Subito dopo, il momento più atteso, l’ingresso del vincitore dell’Arancia d’oro 2016 Diego Abatantuono. Il mostro sacro della comicità italiana ripercorre con Enzo Iacchetti tutta la sua carriera, da film comici come “Attila, il flagello di Dio” a più interiori come il premio Oscar “Mediterraneo”. Le domande di Iacchetti vengono scandite da filmati che ritraggono  scene salienti dei film che hanno formato la carriera di Abatantuono. Oltre a vicende inerenti il mondo dello spettacolo, il comico racconta altresì episodi della sua vita personale: da quando cercò in tutti i modi di evitare il trasferimento in Sicilia, in seguito alla chiamata al servizio militare, a quando rinunciò all’ultimo momento ad un provino da musicista, per paura di confrontarsi con dei prodigi della musica, molto più giovani di lui. Non poteva mancare un breve derby comico tra Iacchetti ed Abatantuono sulle loro rispettive squadre del cuore, Inter e Milan, accennando ad una parodia delle società milanesi in versione cinese. Le interazioni con il pubblico, il suo atteggiamento amichevole e il suo fare rilassato (con tanto di ventilatorino elettrico) sono di certo la chiave di lettura del suo grande successo.

Il sindaco di Grottammare Enrico Piergallini, subito preso di mira con qualche freddura, consegna personalmente l’Arancia d’Oro a Diego Abatantuono, elogiandone tutte le doti di comico, attore e sceneggiatore.

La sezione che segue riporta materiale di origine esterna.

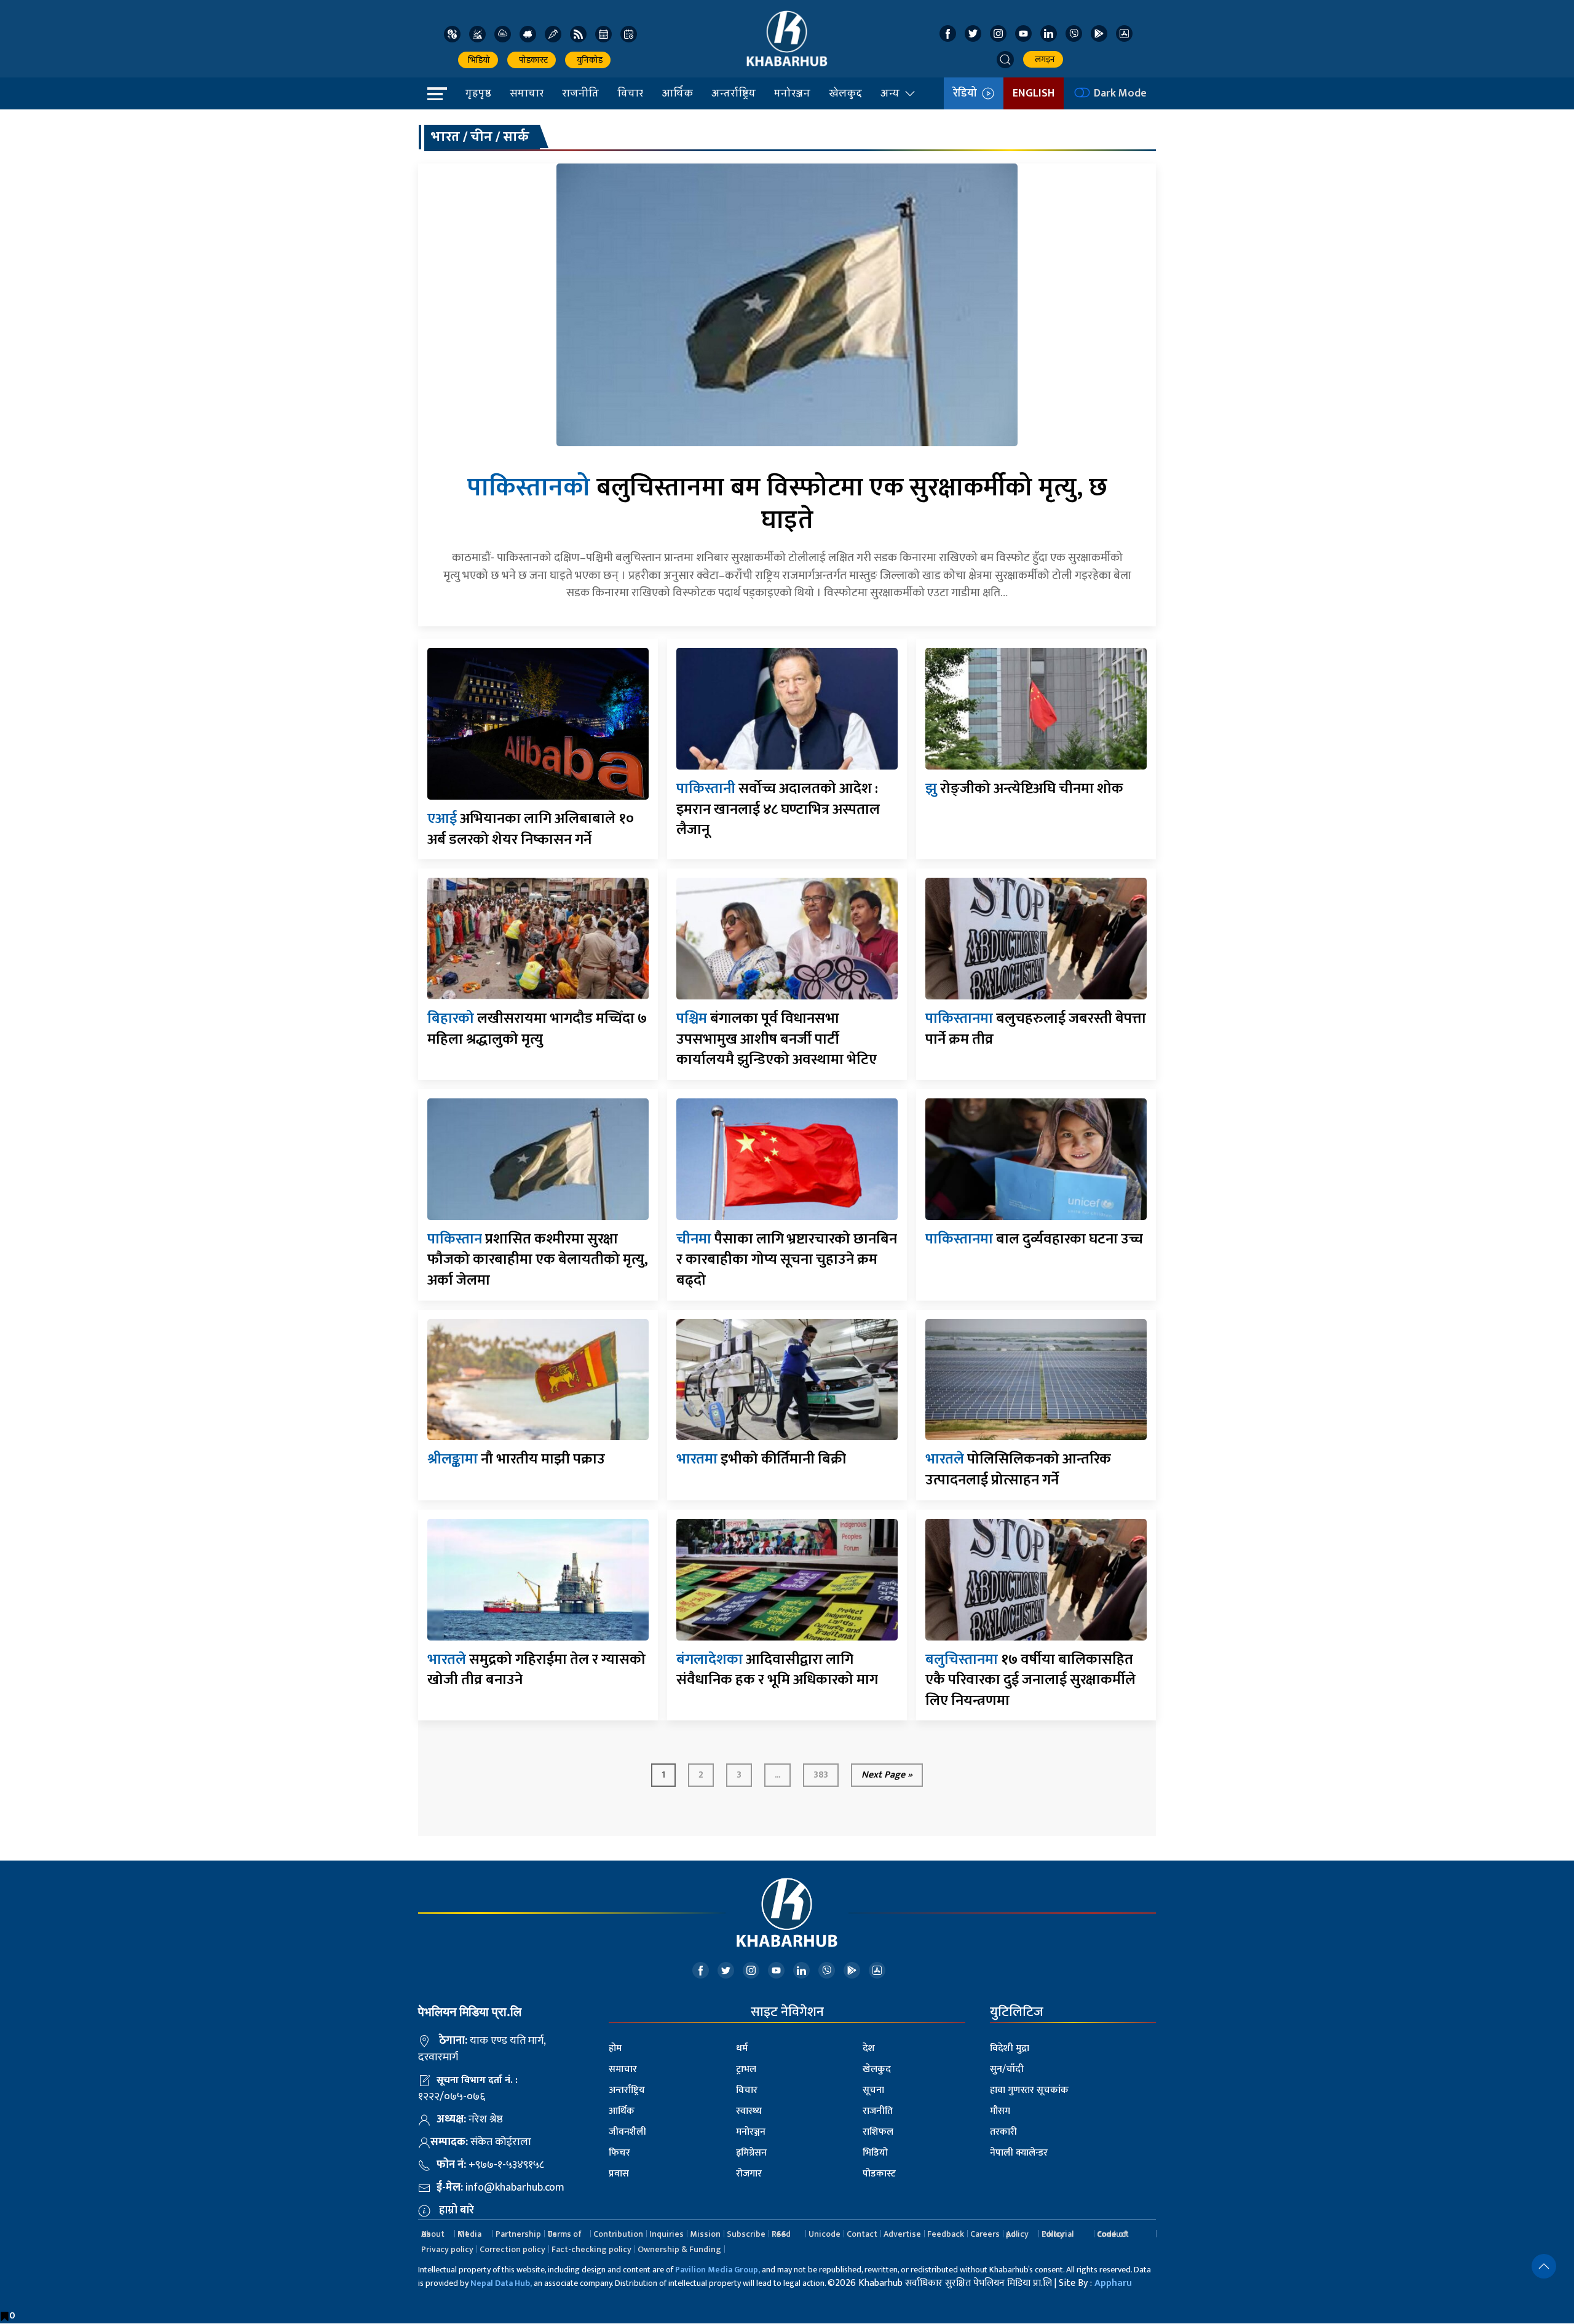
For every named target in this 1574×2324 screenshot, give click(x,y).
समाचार (527, 92)
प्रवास (619, 2173)
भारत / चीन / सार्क (479, 136)
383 (820, 1775)
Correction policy (512, 2249)
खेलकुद (845, 92)
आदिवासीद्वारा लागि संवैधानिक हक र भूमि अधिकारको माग (777, 1670)
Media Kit (469, 2234)
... (777, 1775)
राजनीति (580, 92)
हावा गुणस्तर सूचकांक (1029, 2090)
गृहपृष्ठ (478, 92)
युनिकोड (588, 60)
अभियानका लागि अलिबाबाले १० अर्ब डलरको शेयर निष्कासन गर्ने (530, 829)
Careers (985, 2234)
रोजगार (749, 2173)
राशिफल (878, 2132)
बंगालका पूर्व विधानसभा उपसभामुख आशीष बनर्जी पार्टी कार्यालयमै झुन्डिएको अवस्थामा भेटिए (776, 1039)
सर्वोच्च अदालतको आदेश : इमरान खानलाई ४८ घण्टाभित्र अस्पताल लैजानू (778, 809)
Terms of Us (564, 2234)
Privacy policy (447, 2249)
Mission (705, 2234)
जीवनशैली (627, 2132)
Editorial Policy (1058, 2234)
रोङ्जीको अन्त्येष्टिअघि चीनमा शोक (1024, 788)
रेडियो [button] (967, 93)
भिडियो (478, 60)
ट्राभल (746, 2069)
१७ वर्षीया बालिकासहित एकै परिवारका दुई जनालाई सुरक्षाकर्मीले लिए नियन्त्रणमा (1030, 1680)
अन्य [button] (890, 92)
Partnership (518, 2234)
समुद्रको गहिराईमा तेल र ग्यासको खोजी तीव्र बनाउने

Infine, viene finalmente consegnato il premio alla vincitrice del Festival, la simpatica comica torinese Elena Ascione, la quale rilascia delle dichiarazioni a Rivieraoggi: “Sono felice di vedere con quanto calore mi abbia accolto il pubblico, devo ammettere tuttavia che non mi aspettavo questo risultato. Anche se ero ero concentrata al massimo sulla mia esibizione, e anche se da dietro le quinte non riuscivo a vedere gli altri comici sul palco, non appena sentii gli appalusi, mi resi conto che avevo di fronte dei concorrenti davvero validi.”